Anthropic silently downgraded cache TTL from 1h → 5M on March 6th
A developer provides detailed data analysis alleging that Anthropic silently downgraded the default cache Time-To-Live (TTL) for its Claude Code API from 1 hour to 5 minutes. This unannounced server-side change significantly inflated costs by 20-32% and caused subscription users to hit their quotas more frequently. The story resonates on HN as a critical examination of transparency and billing practices in the rapidly evolving AI API landscape.
The Lowdown
An in-depth analysis of Claude Code session logs reveals that Anthropic seemingly made a covert, server-side change to its API's default prompt cache TTL. This adjustment, which occurred around March 6-8, 2026, reduced the TTL from a consistent 1 hour to just 5 minutes, leading to substantial financial and quota implications for users.

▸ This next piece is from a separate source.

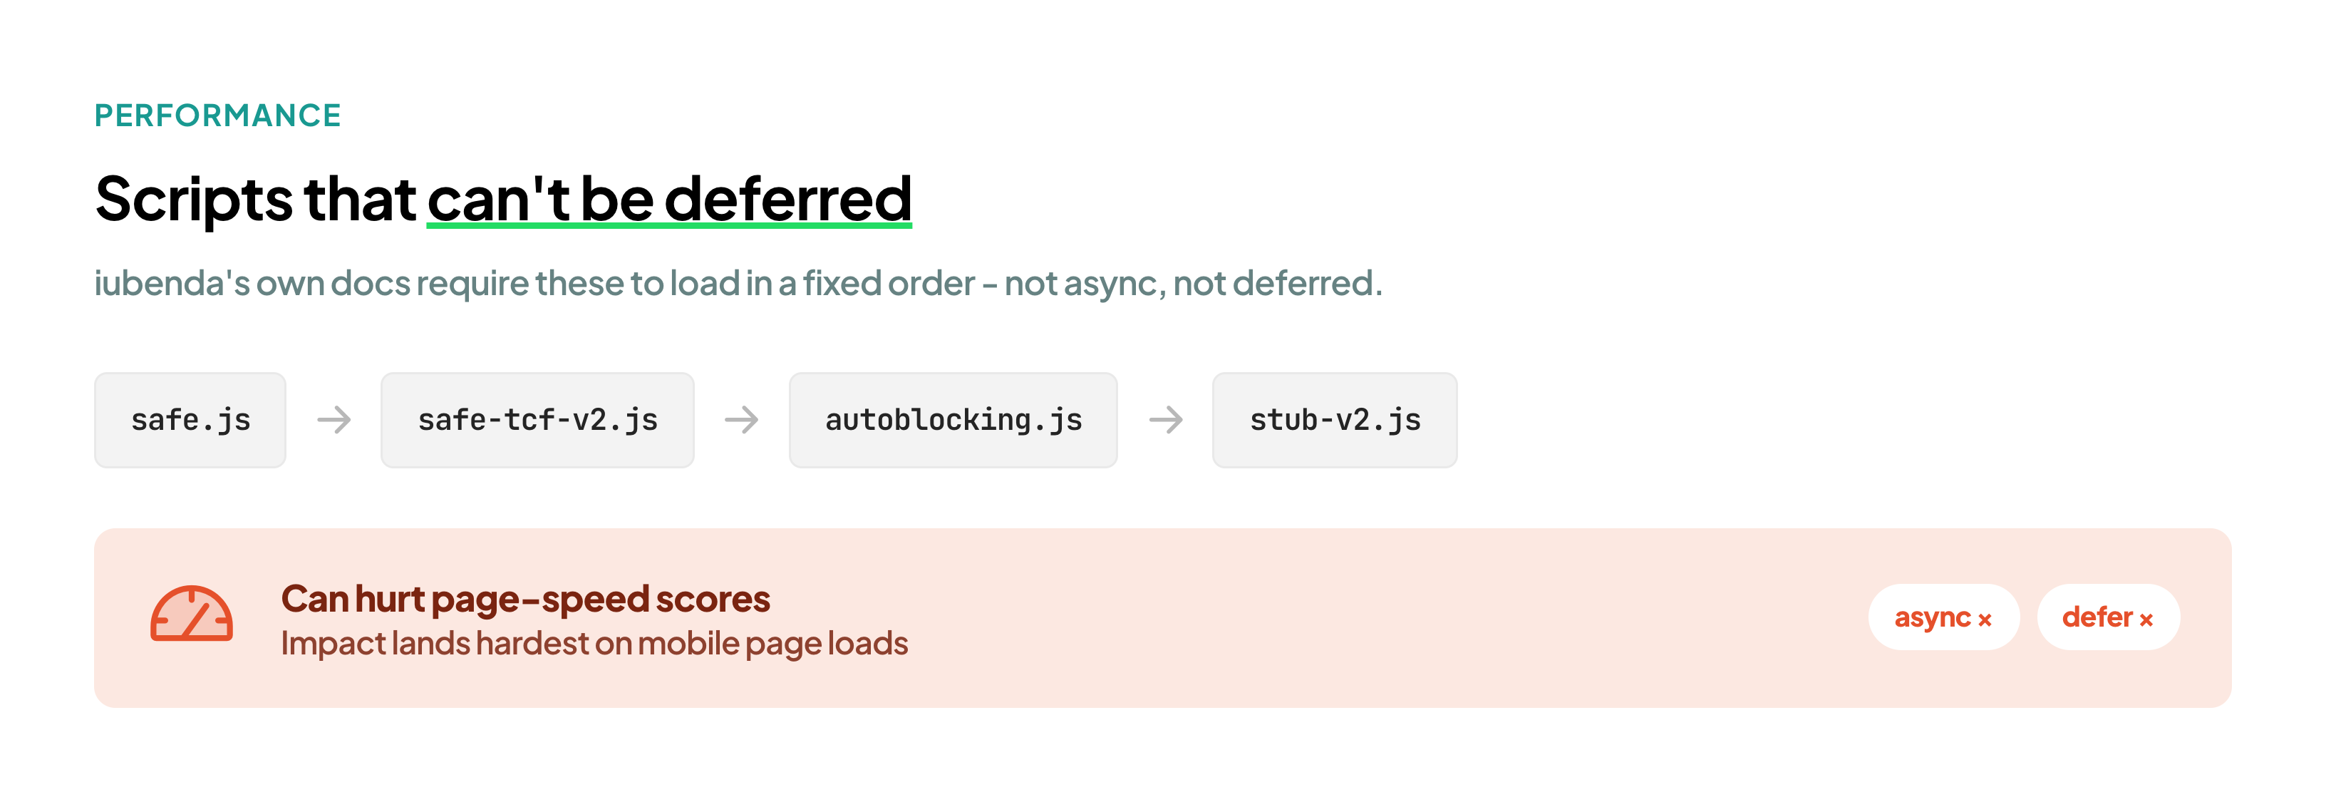
Task: Click the speedometer gauge icon
Action: pyautogui.click(x=191, y=614)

- The analysis, based on 119,866 API calls across two independent machines and accounts, demonstrates a clear shift in cache behavior.
- From February 1 to March 5, 2026, the API consistently used a 1-hour TTL, indicating it was likely the intended default.

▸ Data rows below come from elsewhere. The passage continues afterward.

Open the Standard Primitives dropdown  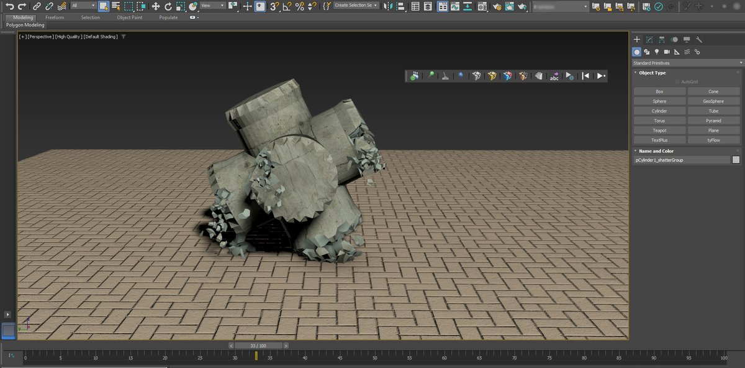point(687,62)
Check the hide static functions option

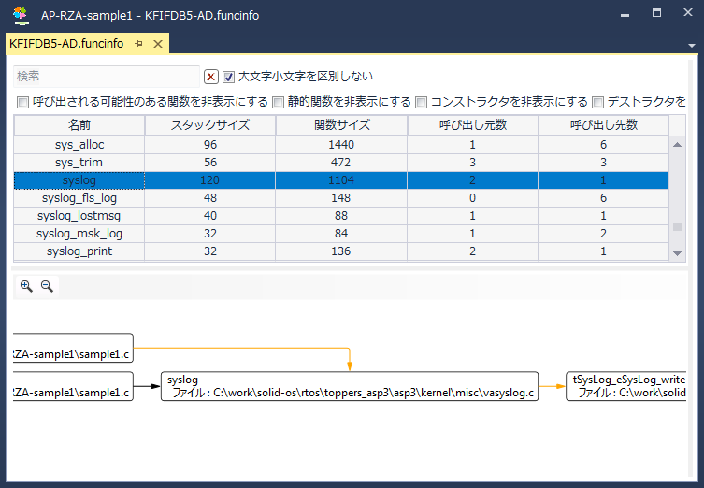279,102
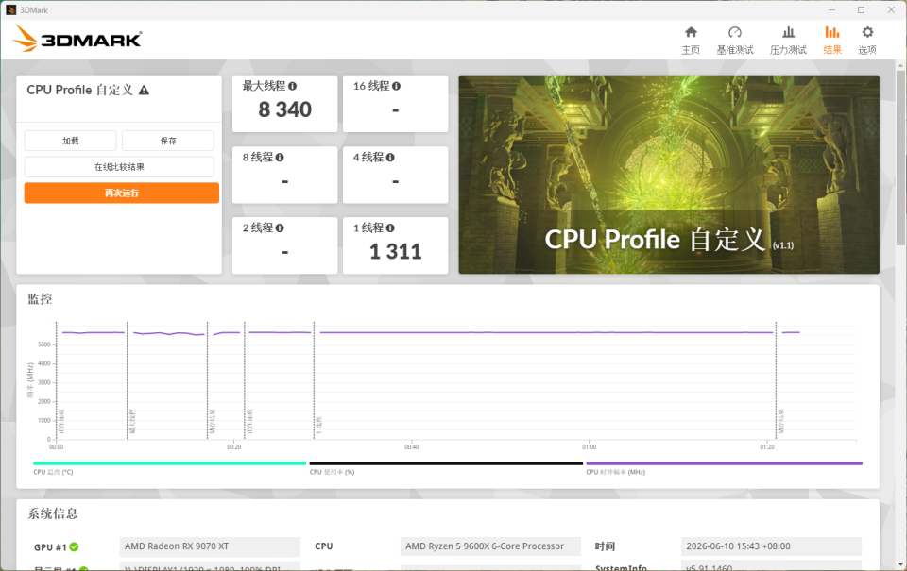The image size is (907, 571).
Task: Toggle the purple CPU 时钟频率 legend bar
Action: tap(725, 462)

- Starting March 6, 5-minute TTL calls began to reappear, quickly becoming dominant by March 8, despite no client-side changes.
- This reversion resulted in a 20-32% increase in cache creation costs for users, as frequent cache expirations forced re-uploads at higher 'write' rates instead of cheaper 'read' rates.
- Pro/subscription users also reported hitting their quota limits for the first time, directly correlating with the TTL change.
- The author hypothesizes that the 1-hour TTL was the deliberate default, and the subsequent downgrade was either an intentional cost-saving measure or an accidental regression.
- The post requests Anthropic to confirm the change, clarify the intended TTL, consider restoring the 1-hour default, and disclose quota counting for cache reads.
This meticulous investigation highlights how a seemingly minor, unannounced technical alteration can have significant financial consequences for developers and raises important questions about transparency and fair billing practices from major AI service providers.